A personal statement is meant to be personal anyways.
14) That authenticity should reflect in your list of extracurricular activities as well.
Often times, applications place a limit on how many extracurriculars can be listed so as to zero in on some of the most meaningful activities you have partaken in. List out activities of prolonged participation and those of personal significance which have crafted you into the student and person that you are or shaped your vocational goals. But it can be difficult to cut an extensive list of 15 extracurriculars to only a few. If you are having trouble with that, try to look for trends within your plethora of activities – like political activism, volunteer service or STEM-related activities – as indicators of your hobbies, the values you hold dear and your true interests. This will not only be helpful in knowing which select few to list out in your extracurriculars section, but also in seeing the direction to which you can lead one of your personal statements.
15) Don’t be afraid to ask for help.
However silly you think your question may be, just ask: look online, ask your peers or turn to resources like your school counselors! It is your first time applying to college, so making sure you have all your questions answered is important to putting forth your strongest application.
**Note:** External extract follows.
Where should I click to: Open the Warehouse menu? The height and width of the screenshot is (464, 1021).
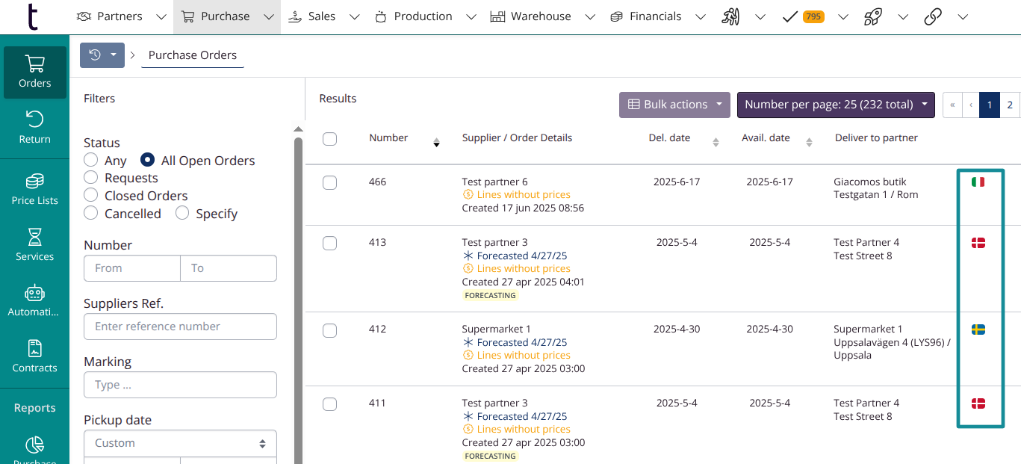(x=541, y=16)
The fact that you’re reading this article is promising!
16) Start scholarship searching.
The Fall months go by very fast, and before you know it, you’ll be done with college apps - the greatest relief you’ll ever experience – with (hopefully) much more time on your hands. With this extra time, enjoy your senior year of high school and apply to scholarships in your leisure! Create an account with a legitimate scholarship search website such as Cappex and begin applying. The more you apply, the greater the chance you have at being awarded, which is one of the most gratifying feelings, knowing that someone is investing in your education out of confidence in your ability and recognition of your merit!
17) Take a deep breath.
The fact that you have decided to pursue higher education alone is an accomplishment in and of itself. Getting to the end of this list too indicates your commitment to the college application process which is an excellent first step! Just remember to put your best effort forward in your college applications so you can hit the “submit” sign proudly and confidently.
Definitely take advantage of optional essay sections if they are strong and add something to your application!
If possible, do not opt out of optional recommendation letters.
Remember to genuinely thank your teachers and mentors who put forth their time and effort to help and guide you throughout the application process or write you letters of recommendation.
Don’t stress if you don’t have a dream school; I didn’t when I first applied - which made the waiting period until admission decisions came out less nerve-wracking – but now know that Berkeley is where I belong!
I genuinely want to wish the best of luck to the Class of 2017! Don't stress too much over college apps, and enjoy the last months of your high school career. I hope to catch some of you at Cal next Fall!